The German shepherd belonging to U.S. President Joe Biden, named Commander, was involved in at least 24 incidents of biting U.S. Secret Service (USSS) personnel, leading to his removal from the White House. According to reports, there were over 24 instances of attempted attacks and biting by Commander, occurring between October 2022 and July 2023.

Biden's dog
U.S. President Joe Biden's pet German shepherd Commander was reportedly removed from the White House last year. X

Incidents Recorded in USSS Documents

Fox News stated that the disclosure of the incidents came to light following The Black Vault's publication of newly released internal USSS documents.

According to the report, the initial incident occurred when a German shepherd attacked a member of the USSS who was holding a door open to the Palm Room on the West Colonnade side. This happened while the U.S. President was taking Commander out to the South Grounds.

"Commander and POTUS were entering the Palm Room through the West Colonnade. Commander came in first, circled back and grabbed my left arm," the report read. "He then stood up and back down. He is literally my height, standing." The report also mentioned that Biden entered the scene shortly after Commander grabbed the agent's arm, which was not punctured.

Apart from the White House, Commander attacking and bit the Secret service personnel at Wilmington, Delaware, Camp David, and Biden's beach house in Rehoboth Beach, Delaware, as per the outlet.
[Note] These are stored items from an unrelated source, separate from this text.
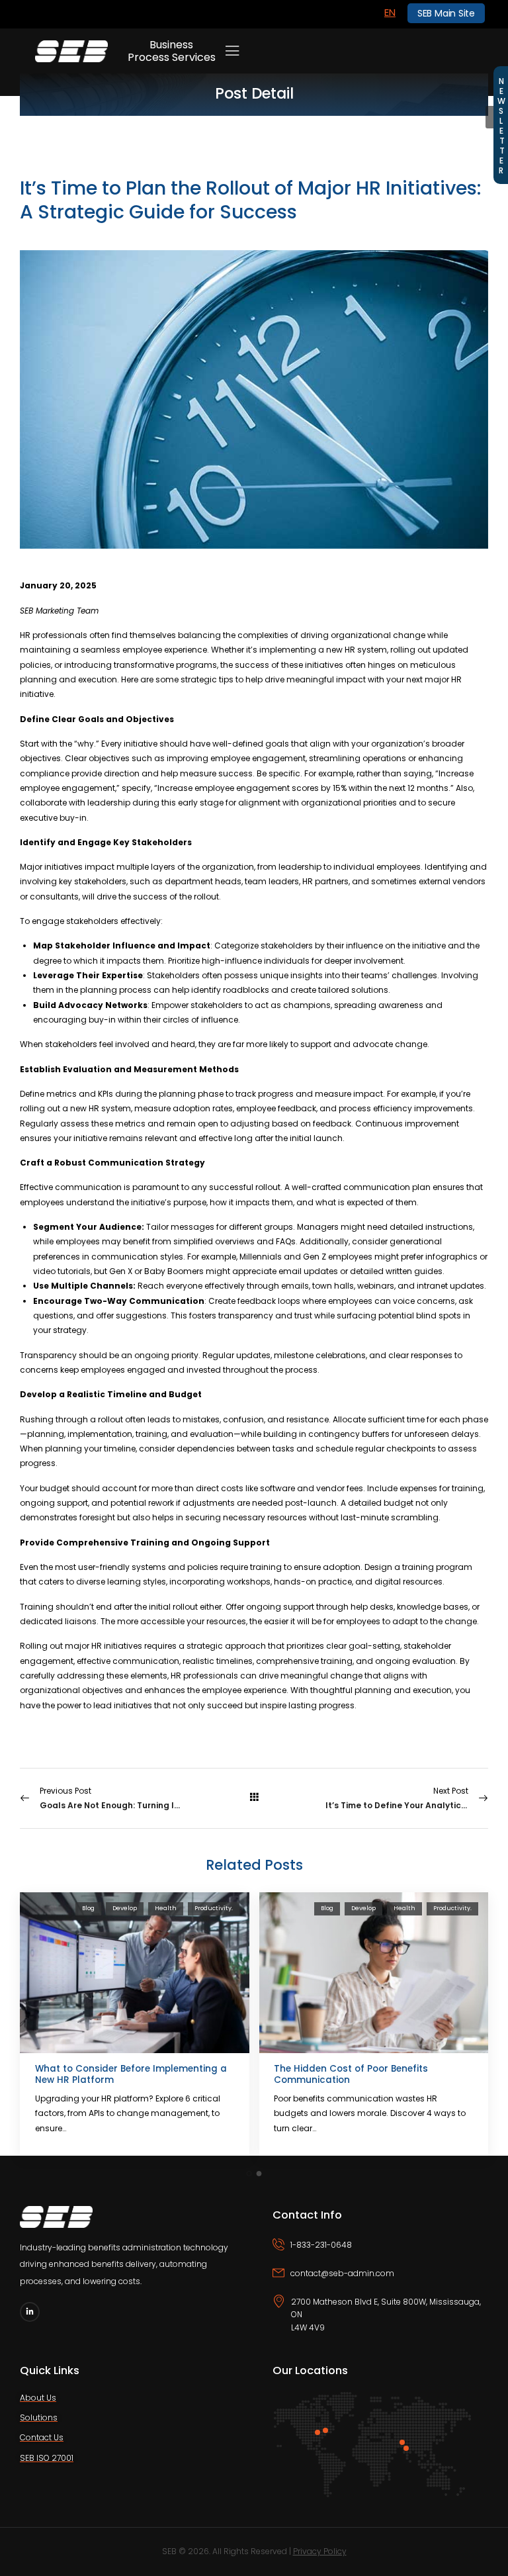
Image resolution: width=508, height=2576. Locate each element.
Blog (88, 1908)
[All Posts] (254, 1797)
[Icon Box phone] (381, 2252)
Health (166, 1908)
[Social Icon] (30, 2312)
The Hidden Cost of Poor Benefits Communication (351, 2074)
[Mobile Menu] (232, 51)
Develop (124, 1908)
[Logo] (71, 51)
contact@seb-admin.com (342, 2273)
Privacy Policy (320, 2551)
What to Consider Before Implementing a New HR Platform (131, 2074)
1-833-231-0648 (321, 2244)
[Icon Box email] (381, 2281)
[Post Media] (134, 1972)
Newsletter (501, 125)
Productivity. (213, 1908)
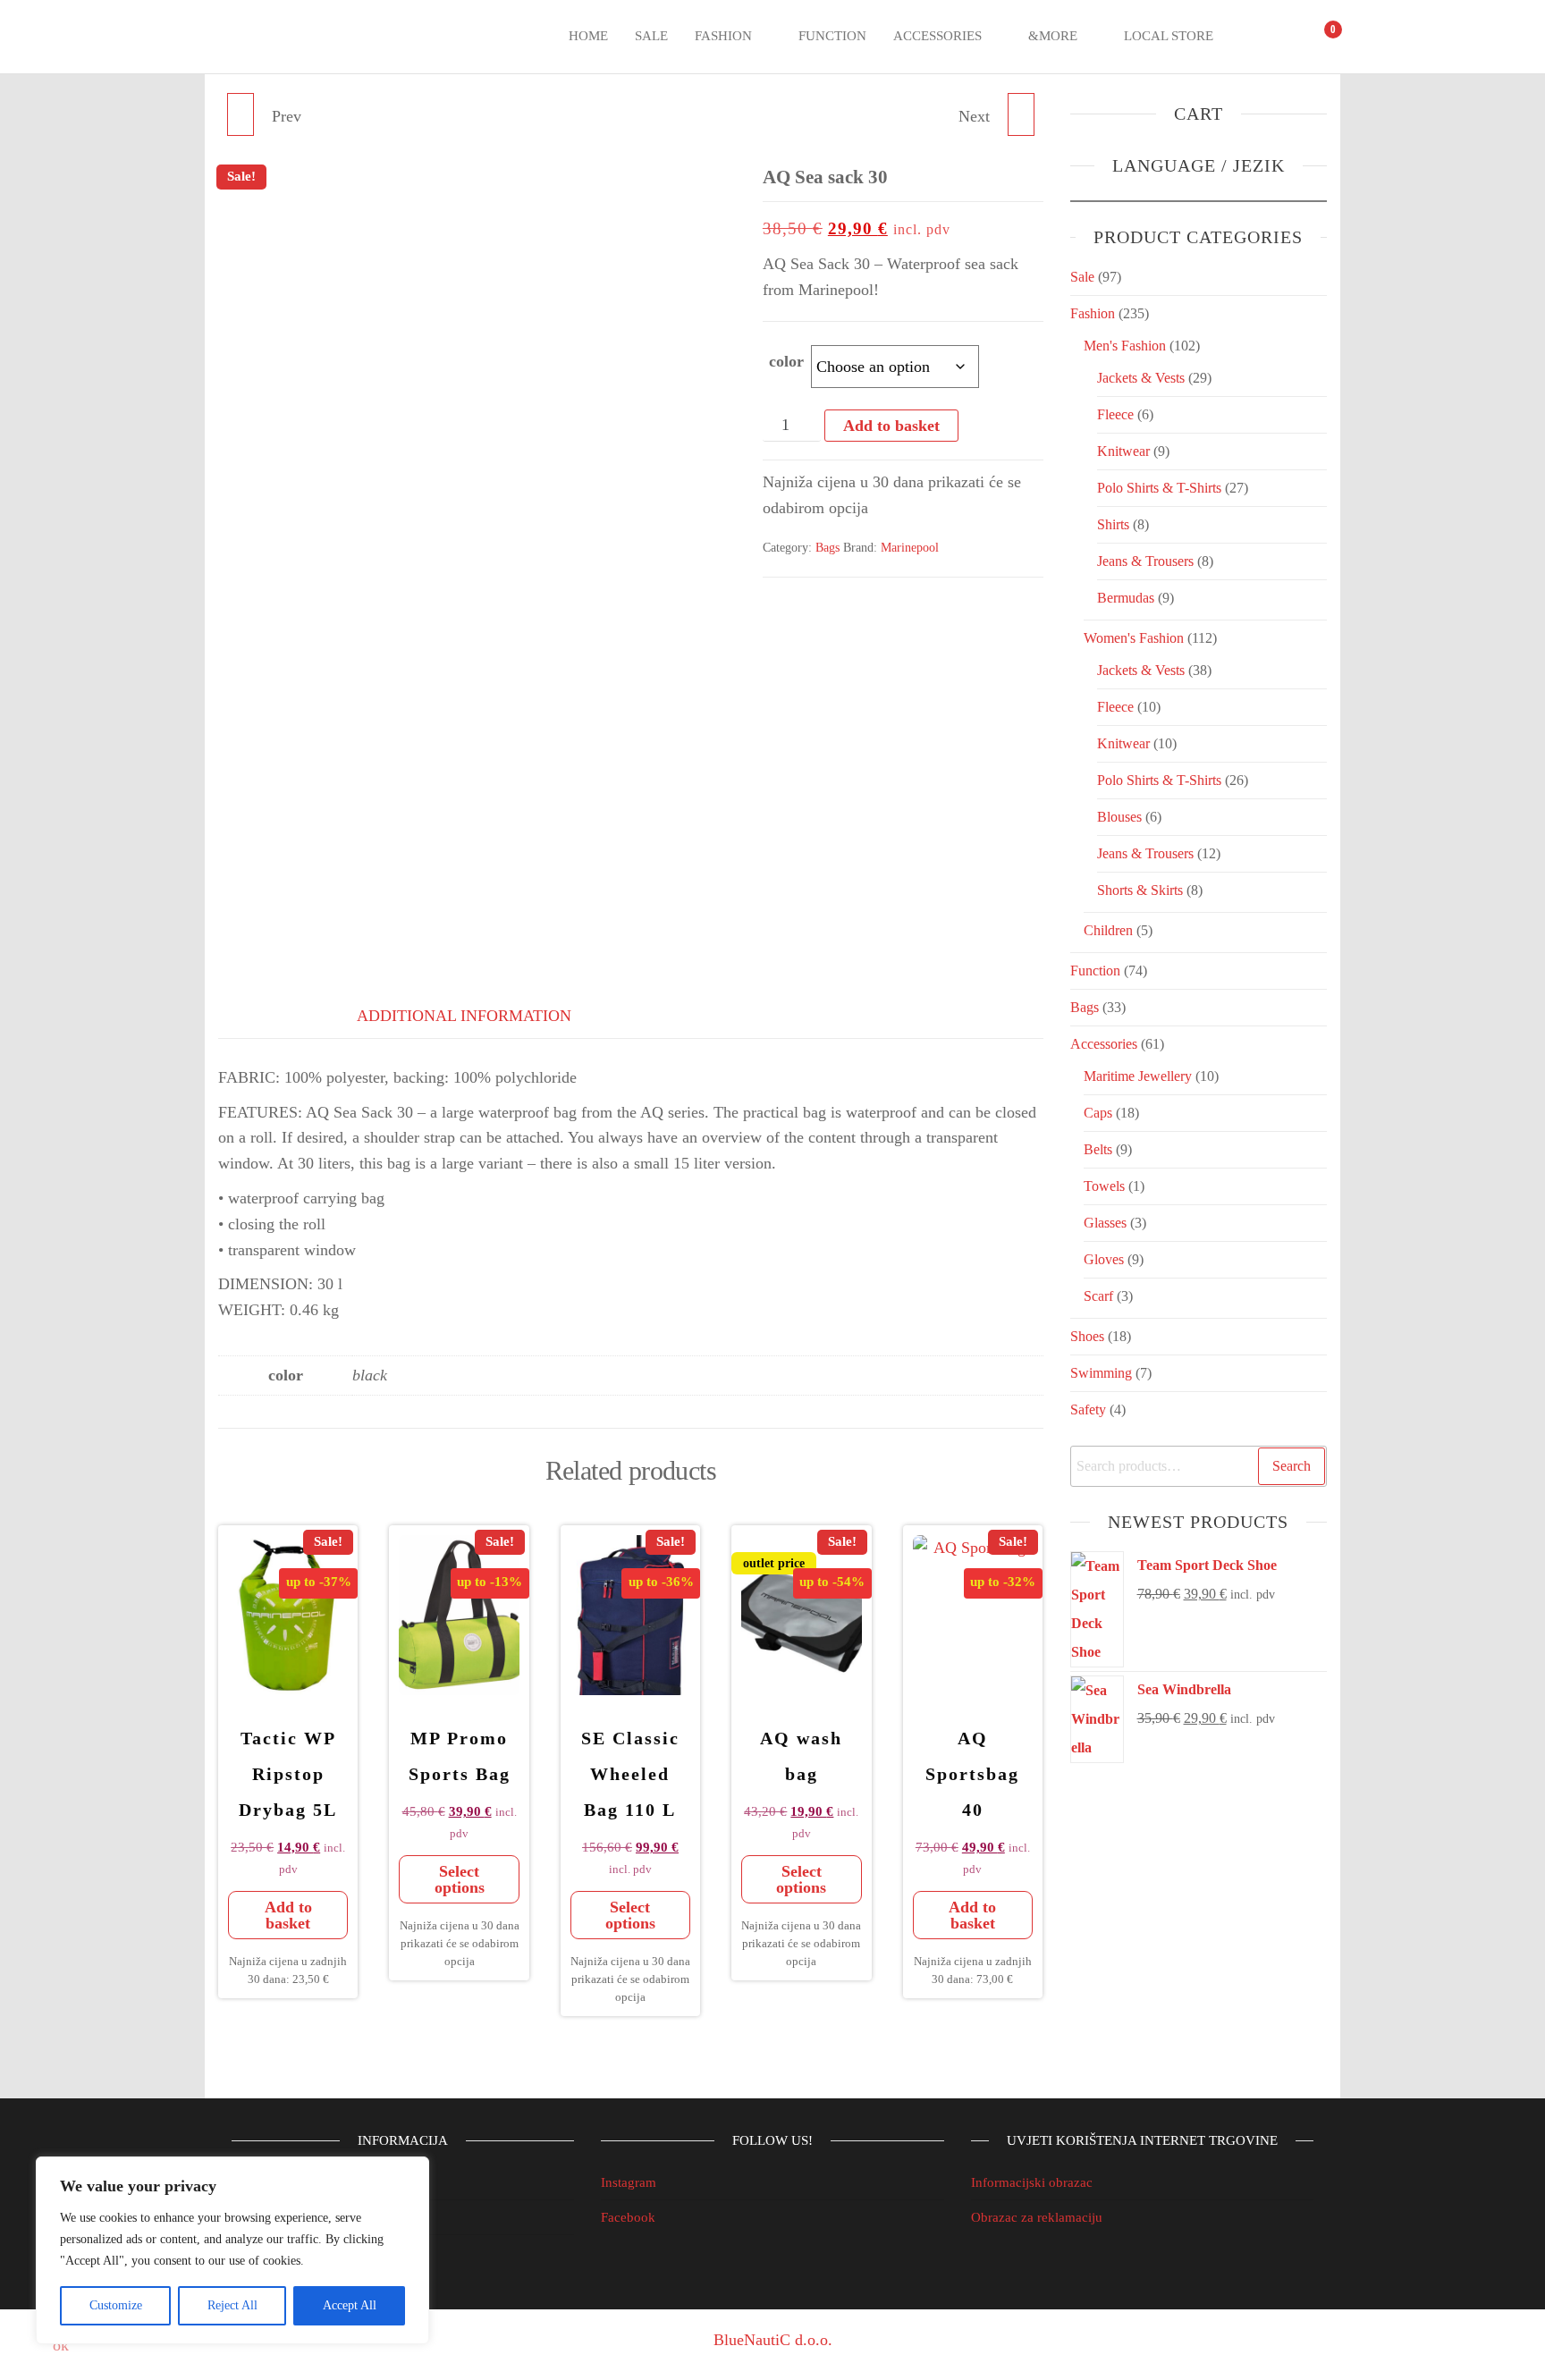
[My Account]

Dog's Attacks Were Treated as Workplace Injuries

Following a number of incidents involving the ferocious dog, the USSS sent an email to the team members on June 29, 2023. It contained instructions about handling Commander. "The recent dog bites have challenged us to adjust our operational tactics when Commander is present — please give lots of room (staying a terrain feature away if possible). We will continue to keep [redaction] in our sight but must be creative to ensure our own personal safety."
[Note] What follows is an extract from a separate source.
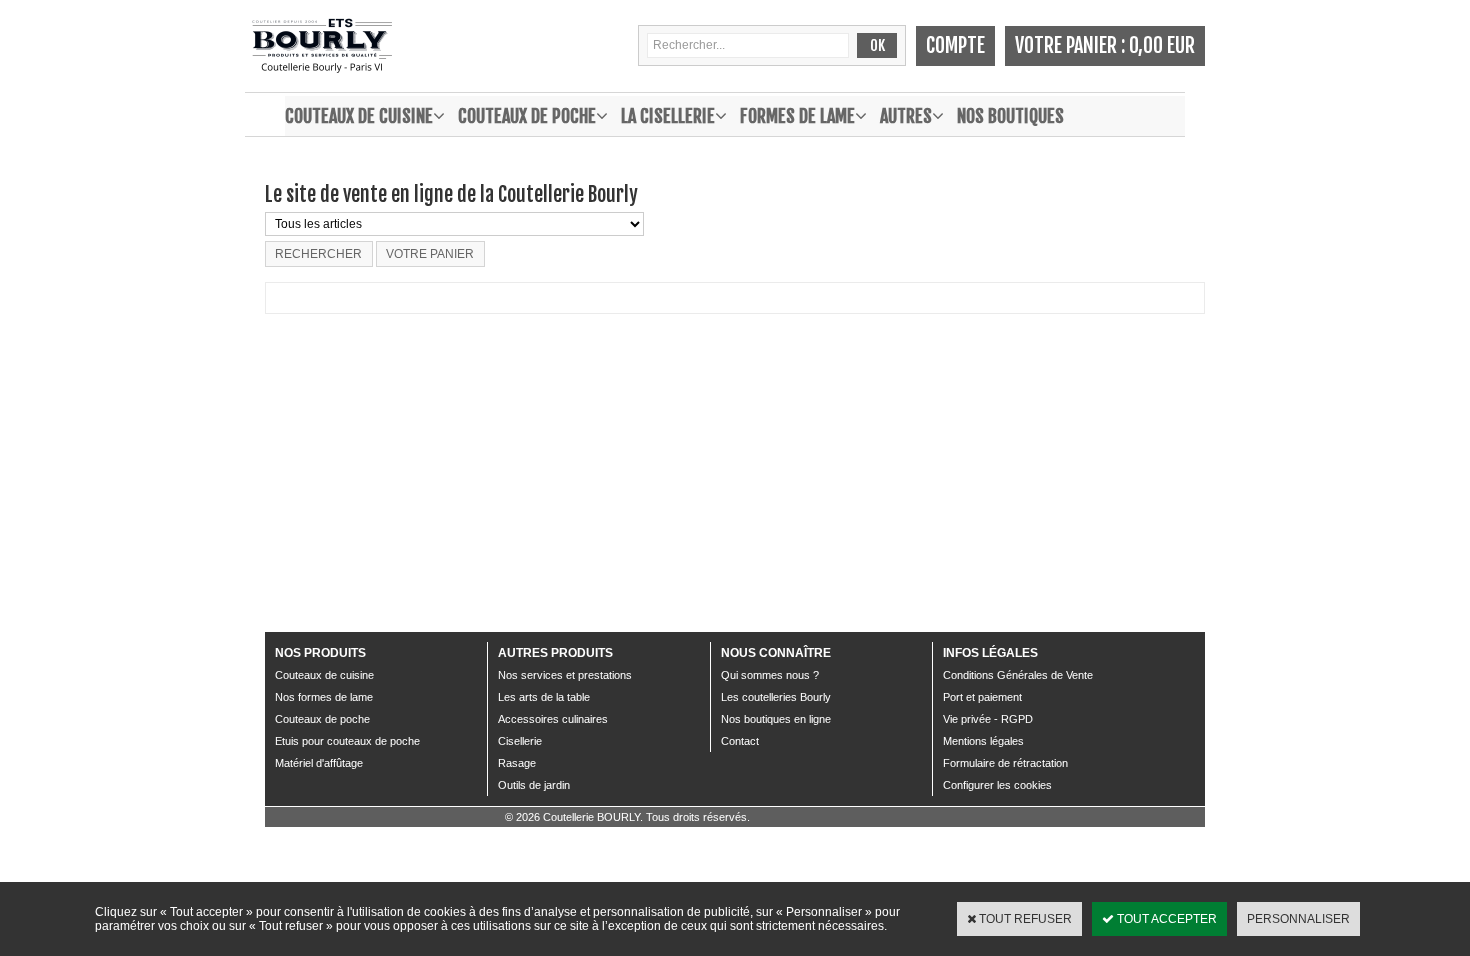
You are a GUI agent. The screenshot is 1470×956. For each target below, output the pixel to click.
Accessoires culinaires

However, barely a month after the German shepherd attacked an agent in Rehoboth Beach resulting in severe bloody wound on the left forearm requiring six stiches. It was in September, last year when the dog was removed from the White House.

Speaking about the same, Anthony Guglielmi, chief of communications for the Secret Service, told Fox News Digital, said, "The U.S. Secret Service takes the safety and well-being of our employees extremely seriously, and has been navigating how best to operate in an environment that includes family pets for many Presidential administrations."

"The incidents involving Commander were treated as workplace injuries, with events documented in accordance with Secret Service and US Department of Homeland Security guidelines. While Secret Service personnel neither handle nor care for the first family's pets, we work continuously with all applicable entities in order to minimize any adverse impacts from family pets," Guglielmi added.